───── Text shown ─────

Cavia is a genus in the subfamily Caviinae that contains the rodents commonly known as guinea pigs or cavies.  The best-known species in this genus is the domestic guinea pig, Cavia porcellus, a meat animal in South America and a common household pet outside of that continent.

Former taxonomic controversy
Cavia is classified in order Rodentia, although there was once a minority belief in the scientific community that evidence from mitochondrial DNA and proteins suggested the Hystricognathi might belong to a different evolutionary offshoot, and therefore a different order. If this had been so, it would have been an example of convergent evolution. However, this uncertainty is largely of historical interest, as abundant molecular genetic evidence now conclusively supports classification of Cavia as rodents. This evidence includes draft genome sequences of Cavia porcellus and several other rodents.

───── Source data ─────

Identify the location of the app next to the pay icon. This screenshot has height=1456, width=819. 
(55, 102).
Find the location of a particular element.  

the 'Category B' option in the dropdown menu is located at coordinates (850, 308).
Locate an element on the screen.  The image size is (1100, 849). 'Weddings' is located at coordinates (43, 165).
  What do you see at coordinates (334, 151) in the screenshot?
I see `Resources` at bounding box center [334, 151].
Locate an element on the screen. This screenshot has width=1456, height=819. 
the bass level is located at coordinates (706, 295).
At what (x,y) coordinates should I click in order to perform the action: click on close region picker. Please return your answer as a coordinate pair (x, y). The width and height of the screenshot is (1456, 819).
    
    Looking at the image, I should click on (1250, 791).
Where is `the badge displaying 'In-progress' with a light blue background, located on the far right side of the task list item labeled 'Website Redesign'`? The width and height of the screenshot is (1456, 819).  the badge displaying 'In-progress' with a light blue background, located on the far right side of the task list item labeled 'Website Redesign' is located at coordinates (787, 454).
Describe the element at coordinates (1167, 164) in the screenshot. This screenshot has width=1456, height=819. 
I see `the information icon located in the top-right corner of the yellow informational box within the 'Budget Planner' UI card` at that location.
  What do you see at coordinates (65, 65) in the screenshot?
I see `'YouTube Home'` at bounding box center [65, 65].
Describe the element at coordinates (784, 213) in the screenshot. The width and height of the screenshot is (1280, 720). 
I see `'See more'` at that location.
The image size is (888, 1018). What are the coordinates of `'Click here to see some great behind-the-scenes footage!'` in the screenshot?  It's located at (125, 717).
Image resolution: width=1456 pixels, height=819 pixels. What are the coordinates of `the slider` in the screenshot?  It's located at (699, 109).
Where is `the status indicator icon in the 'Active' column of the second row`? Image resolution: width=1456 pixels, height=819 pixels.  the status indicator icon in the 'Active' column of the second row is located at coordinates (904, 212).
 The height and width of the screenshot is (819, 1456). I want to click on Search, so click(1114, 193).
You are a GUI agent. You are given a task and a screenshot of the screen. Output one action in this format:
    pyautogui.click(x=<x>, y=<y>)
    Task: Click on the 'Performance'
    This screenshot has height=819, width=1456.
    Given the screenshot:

─────

Tasks to carry out
1. List every scientific (Latin) name that appears in the text on the genus Cavia.
2. Answer these from the text on the genus Cavia:
(a) What role does the domestic guinea pig play in South America?
(b) What would it have been an example of if the Hystricognathi had belonged to a different order?
(c) What does the molecular genetic evidence include?
3. In the text on the genus Cavia, copy word for word everything from "Cavia is a genus" down to "of that continent.".

Task-by-task results
1.
Cavia
Caviinae
Cavia porcellus
Rodentia
Hystricognathi

2.
(a) It is a meat animal.
(b) Convergent evolution.
(c) Draft genome sequences of Cavia porcellus and several other rodents.

3.
Cavia is a genus in the subfamily Caviinae that contains the rodents commonly known as guinea pigs or cavies.  The best-known species in this genus is the domestic guinea pig, Cavia porcellus, a meat animal in South America and a common household pet outside of that continent.